Figure 6 displays the number of genes detected convergent for all pairs of species. No convergent genes were found for pairs of sister species (cow-dolphin, microbat-megabat and human-marmoset). But there is a certain amount of convergent genes for almost all the other pairs of species, ranging from 23 to 152 genes, except for the pair human-mouse which has only 2 convergent genes. We did not observe more convergent genes between the two echolocating species than between the other pairs, which is consistent with what was observed by Thomas and Hahn (2015).
Number of genes detected convergent for all pairs of species of the dataset.
In order to assess if the convergent genes detected between dolphin and microbat were related to echolocation, we tested their enrichment with regards to GO-terms involved in audition (see Section 5.9). We performed the same test for all pairs of species, in order to ensure that there is no bias leading to observe more convergence on genes associated with these particular GO-terms. Results are displayed in Figure 7, which shows that the set of convergent genes between dolphin and microbat is by far the most significantly enriched in audition-related annotations. The corresponding Fisher‘s exact test p-value, i.e. 6.66 × 10−5, is (at least) three orders of magnitude lower than those of other pairs of species.
Enrichment p-values, with regard to the “audition-related” GO-terms, of the genes detected convergent for all pairs of species of the dataset.

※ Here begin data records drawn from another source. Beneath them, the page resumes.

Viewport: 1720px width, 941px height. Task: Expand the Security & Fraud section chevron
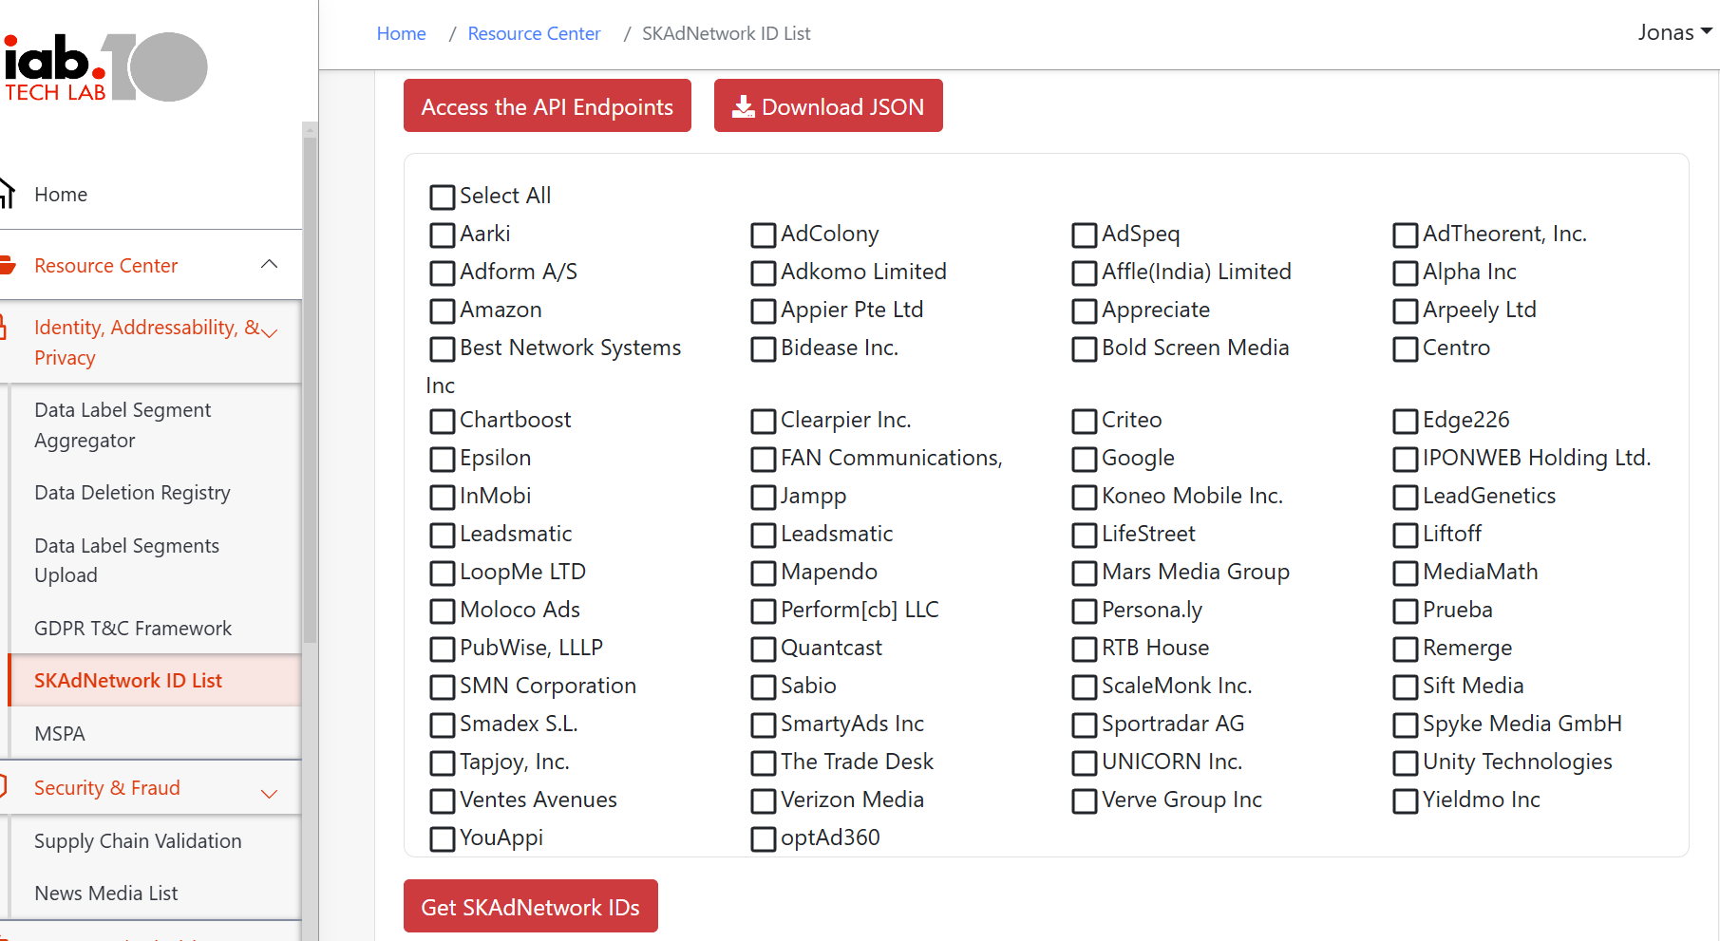[270, 793]
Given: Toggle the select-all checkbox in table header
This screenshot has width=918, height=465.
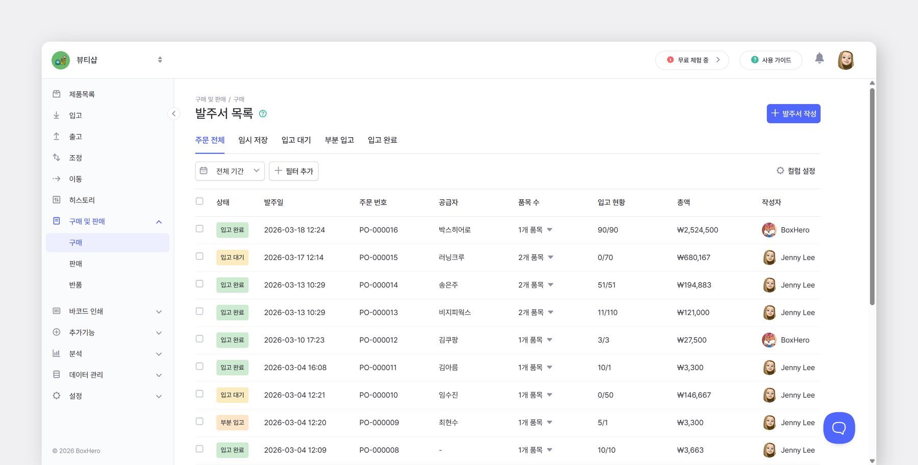Looking at the screenshot, I should 199,201.
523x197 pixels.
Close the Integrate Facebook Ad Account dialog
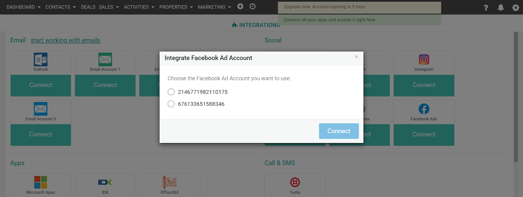[x=356, y=57]
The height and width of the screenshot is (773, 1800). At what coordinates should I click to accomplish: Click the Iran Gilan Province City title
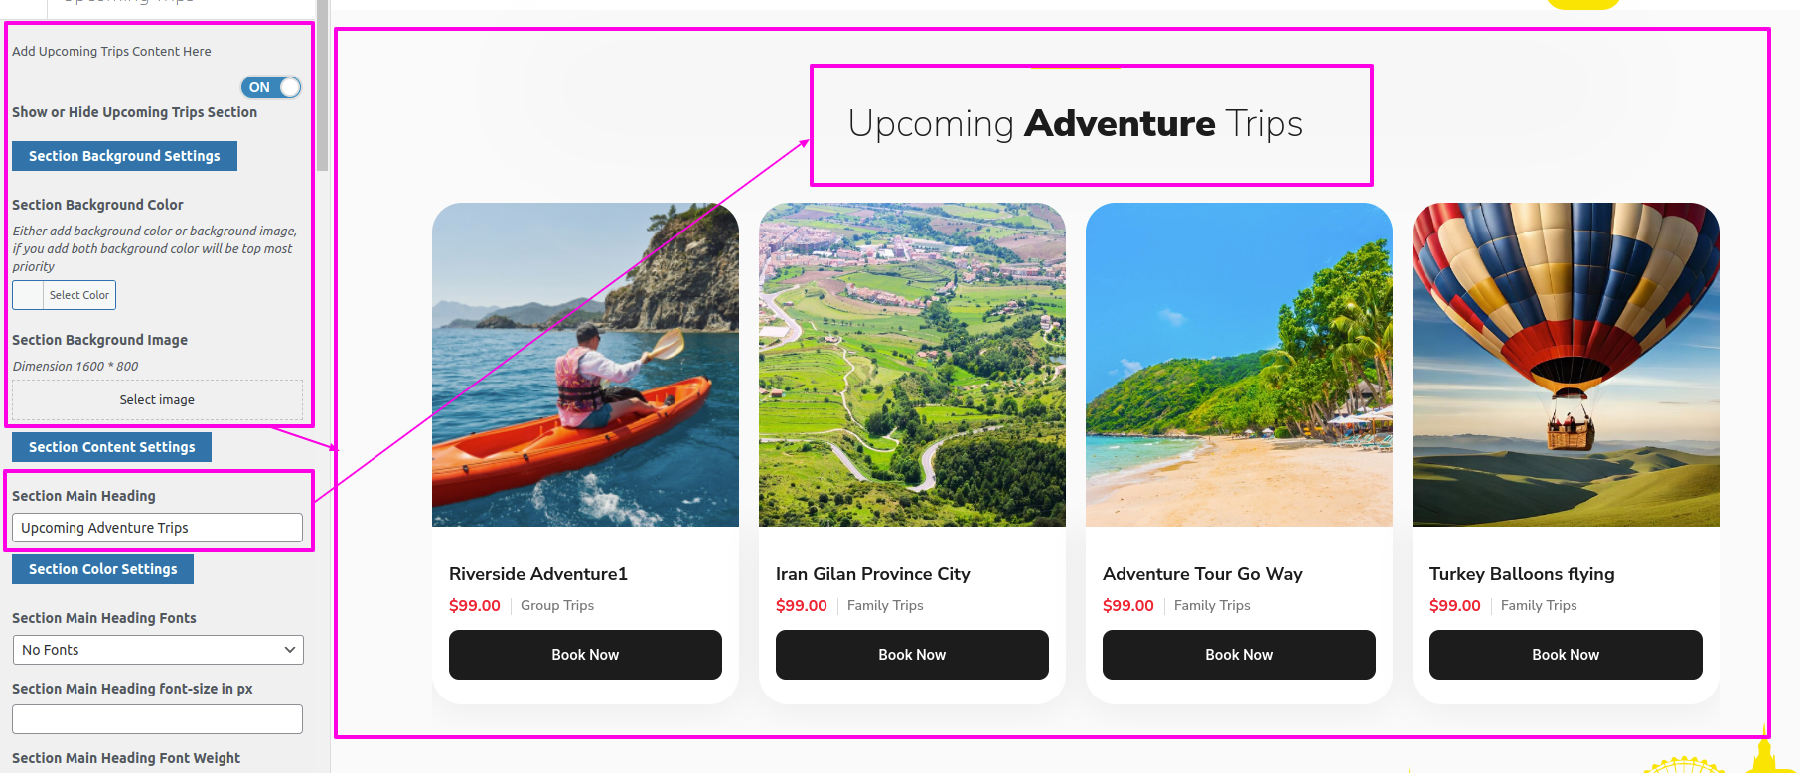click(x=872, y=574)
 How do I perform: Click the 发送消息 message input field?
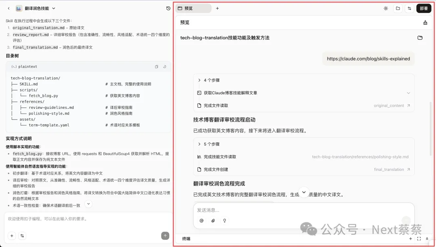tap(299, 210)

Note that Prestin (a.k.a. SLC26A5), known to be involved in echolocation (Li et al., 2010; Liu et al., 2010, 2014), is the 3rd most significant convergent gene out of the 6, 332 ones of the dataset. Still for studying echolocation, Shen et al. (2012) screened three genes, namely CDH23, PCDH15 and oToF, pointing out that “Convergent evolution and expression patterns of oToF suggest the potential role of nerve and brain in echolocation“. The two first genes were not in the dataset of Thomas and Hahn (2015) but otoferlin (oToF) was well detected convergent with our approach (at the 54th rank). Davies et al. (2012) found signatures of sequence convergence in TMC1 and DFNB9 (aka PJVK). These genes are respectively the 5th and 11th most significantly convergent with our method (Supplementary Information). Among the seven genes pointed out by Parker et al. (2013) as previously reported for showing convergence and/or adaptation in echolocation, four were present in the dataset. We detected all of them (in bold in Table 1 of Supplementary Information). Table 1 displays the significant GO annotations of genes convergent for the echolocating pair, that are related with audition (as defined in Section 5.9) and their Fisher‘s exact test p-values without multiple testing correction with regard to the total number of GO-terms.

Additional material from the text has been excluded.